→ **INSTRUCTIONS TO FOLLOW**
Scan the entries that follow for the word "will", then report every line in which it appears.
[PROVIDED MATERIAL Boundary: Start]
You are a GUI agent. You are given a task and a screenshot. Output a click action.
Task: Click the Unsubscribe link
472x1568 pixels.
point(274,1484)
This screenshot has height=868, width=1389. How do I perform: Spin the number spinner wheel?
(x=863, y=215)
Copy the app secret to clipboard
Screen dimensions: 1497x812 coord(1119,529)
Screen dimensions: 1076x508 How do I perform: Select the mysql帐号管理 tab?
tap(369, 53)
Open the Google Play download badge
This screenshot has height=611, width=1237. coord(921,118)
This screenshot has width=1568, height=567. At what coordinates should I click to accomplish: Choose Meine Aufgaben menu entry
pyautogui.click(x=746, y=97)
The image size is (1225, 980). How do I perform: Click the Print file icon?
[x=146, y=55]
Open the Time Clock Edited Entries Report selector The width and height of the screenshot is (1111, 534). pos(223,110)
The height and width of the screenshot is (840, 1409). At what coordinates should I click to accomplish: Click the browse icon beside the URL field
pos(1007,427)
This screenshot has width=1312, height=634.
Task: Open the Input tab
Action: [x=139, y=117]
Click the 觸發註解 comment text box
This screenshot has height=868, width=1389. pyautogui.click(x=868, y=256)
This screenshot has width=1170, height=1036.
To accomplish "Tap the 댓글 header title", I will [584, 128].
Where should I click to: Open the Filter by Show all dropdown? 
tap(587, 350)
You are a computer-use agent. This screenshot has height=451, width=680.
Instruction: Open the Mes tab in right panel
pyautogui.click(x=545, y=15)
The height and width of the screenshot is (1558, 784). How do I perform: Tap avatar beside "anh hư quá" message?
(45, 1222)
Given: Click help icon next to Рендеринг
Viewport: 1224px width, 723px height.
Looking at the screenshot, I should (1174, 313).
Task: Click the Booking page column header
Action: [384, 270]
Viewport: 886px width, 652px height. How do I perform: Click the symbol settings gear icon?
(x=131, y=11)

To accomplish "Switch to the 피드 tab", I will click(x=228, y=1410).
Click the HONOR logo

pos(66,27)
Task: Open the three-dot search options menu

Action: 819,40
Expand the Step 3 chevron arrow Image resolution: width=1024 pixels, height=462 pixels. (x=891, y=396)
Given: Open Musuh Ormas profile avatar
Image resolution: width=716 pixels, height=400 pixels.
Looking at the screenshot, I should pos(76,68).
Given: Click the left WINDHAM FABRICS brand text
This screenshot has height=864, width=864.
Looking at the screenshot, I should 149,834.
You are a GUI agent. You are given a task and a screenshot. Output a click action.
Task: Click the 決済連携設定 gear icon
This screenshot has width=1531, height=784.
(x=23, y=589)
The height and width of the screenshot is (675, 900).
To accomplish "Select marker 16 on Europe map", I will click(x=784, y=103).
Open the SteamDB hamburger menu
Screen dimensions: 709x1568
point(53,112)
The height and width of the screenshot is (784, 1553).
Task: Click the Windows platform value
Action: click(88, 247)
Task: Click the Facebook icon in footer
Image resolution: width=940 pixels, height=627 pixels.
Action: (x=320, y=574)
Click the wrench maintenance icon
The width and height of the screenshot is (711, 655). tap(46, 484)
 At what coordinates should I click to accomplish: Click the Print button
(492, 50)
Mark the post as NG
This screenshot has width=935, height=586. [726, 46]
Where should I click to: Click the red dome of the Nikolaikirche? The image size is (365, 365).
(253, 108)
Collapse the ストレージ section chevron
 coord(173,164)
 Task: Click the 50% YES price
[PROVIDED MATERIAL Boundary: End]
→ **SOLVED EXERCISE**
To accomplish "Tap the 댓글 header title", I will [584, 128].
To accomplish "Switch to the 피드 tab", I will click(x=228, y=1410).
To accomplish "Select marker 16 on Europe map", I will click(x=784, y=103).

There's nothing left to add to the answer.